On procède toujours selon le même schéma : clarifier les besoins, évaluer l’existant, définir les compléments, adapter le concept d’entretien. »

Une prairie fleurie coûte moins qu’un gazon

Du point de vue d’une copropriété, les coûts sont toujours un critère décisif. ­NaturGarten Schweiz a comparé les frais de mise en place et d’entretien d’un gazon et d’une prairie fleurie et calculé que, sur cinq ans, cette dernière demande moins d’un tiers des coûts. 

En effet, si les frais de création sont similaires, l’entretien de la prairie se limite à deux coupes par an, alors que le gazon doit être tondu toutes les deux ­semaines entre avril et octobre.

En théorie, le changement est donc immédiatement rentable, et c’est une raison pour tous les gestionnaires de biens immobiliers de passer le plus rapidement possible à une gestion raisonnée.
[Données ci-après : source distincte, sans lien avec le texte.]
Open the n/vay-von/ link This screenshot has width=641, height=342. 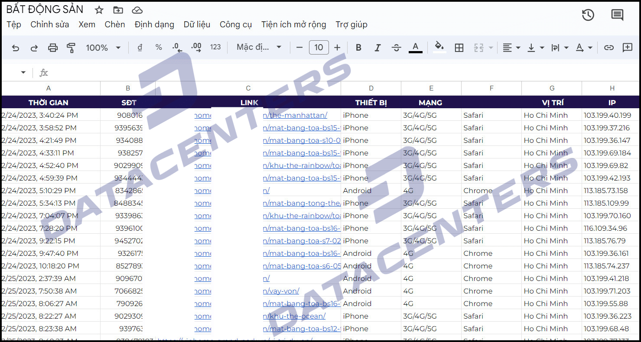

Mais dans la pratique, c’est plus compliqué. 

L’entretien est essentiel

Manuela Di Giulio et ses collègues ont conseillé des propriétaires fonciers qui souhaitaient plus de biodiversité dans le cadre du projet « Créer ensemble la nature en milieu urbain ». « Dans le cadre d’un programme, les mesu­res concrètes de promotion de la biodiversité sont vite définies. 

Mais la première question à régler est celle de l’entretien : qui est responsable, quelle organisation prévoir, quelles sont les ressources disponibles, quelles connaissances doivent être acqui­ses ? », explique Manuela Di Giulio. 
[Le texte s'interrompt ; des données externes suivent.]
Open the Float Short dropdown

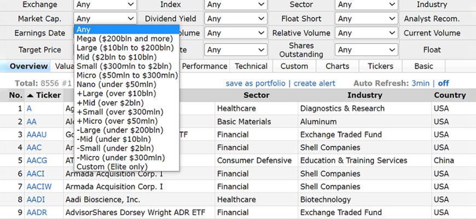(365, 19)
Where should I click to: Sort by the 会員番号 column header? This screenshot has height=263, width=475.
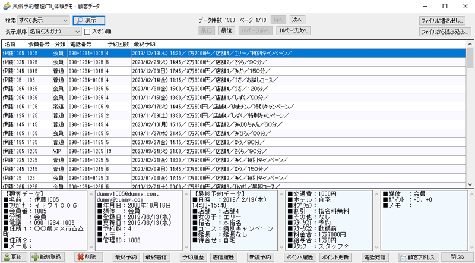pyautogui.click(x=39, y=44)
Des responsabilités claires aident

La manière la plus simple de procéder est de définir des directives pour l’entretien et des responsabilités claires. Un concierge, par exemple, ou toujours la même entreprise de jardinage, qui dispose d’un plan d’entretien et de connaissances spécialisées. 

Les forfaits tout compris, dans lesquels les espaces verts ne sont qu’un aspect parmi tant d’autres, ne sont pas les plus adaptés. Ils incluent en effet aussi le déblaiement de la neige, l’élimination des déchets et le nettoyage des fenêtres et des cages d’escalier. Le personnel n’est souvent pas qualifié pour les travaux de jardinage ou change si fréquemment qu’une formation serait peu utile.

Des réactions positives

Les immeubles d’Axa, dont l’entretien des espaces libres a déjà été modifié, montrent qu’une transition vers une gestion raisonnée peut se dérouler sans problème malgré une gestion externe des infrastructures. 

Les réactions seraient positives, des locataires aux investisseurs, en passant par le concierge. « Il est primordial d’informer et de sensibiliser toutes les personnes concernées et les habitants », explique Valeria Bianco. La conciergerie et le service d’entretien des jardins, par exemple, sont également impliqués dans les mesures concrètes. 

Elle précise : « Ce sont eux qui savent mieux que quiconque où les enfants jouent au football et quels sont les coins qui ne sont pas du tout utilisés. Et ce sont les spécialistes sur place qui assurent l’entretien à long terme. » 

Défi organisationnel

Les défis à relever lors d’un passage à une gestion raisonnée sont donc moins techniques qu’organisationnels. Les concepts d’exploitation existants, les procédures établies et les contrats d’entretien doivent être adaptés. Au départ, cela demande un effort non négligeable, même sans gros investissements, mais à moyen terme cela permet de faire des économies. 

Les entreprises pro­actives montrent que cet effort initial n’est pas seulement rentable financièrement : la valeur ajoutée et le plaisir qu’apportent une gestion raisonnée ne peuvent pas (encore) être représentés dans des tableurs.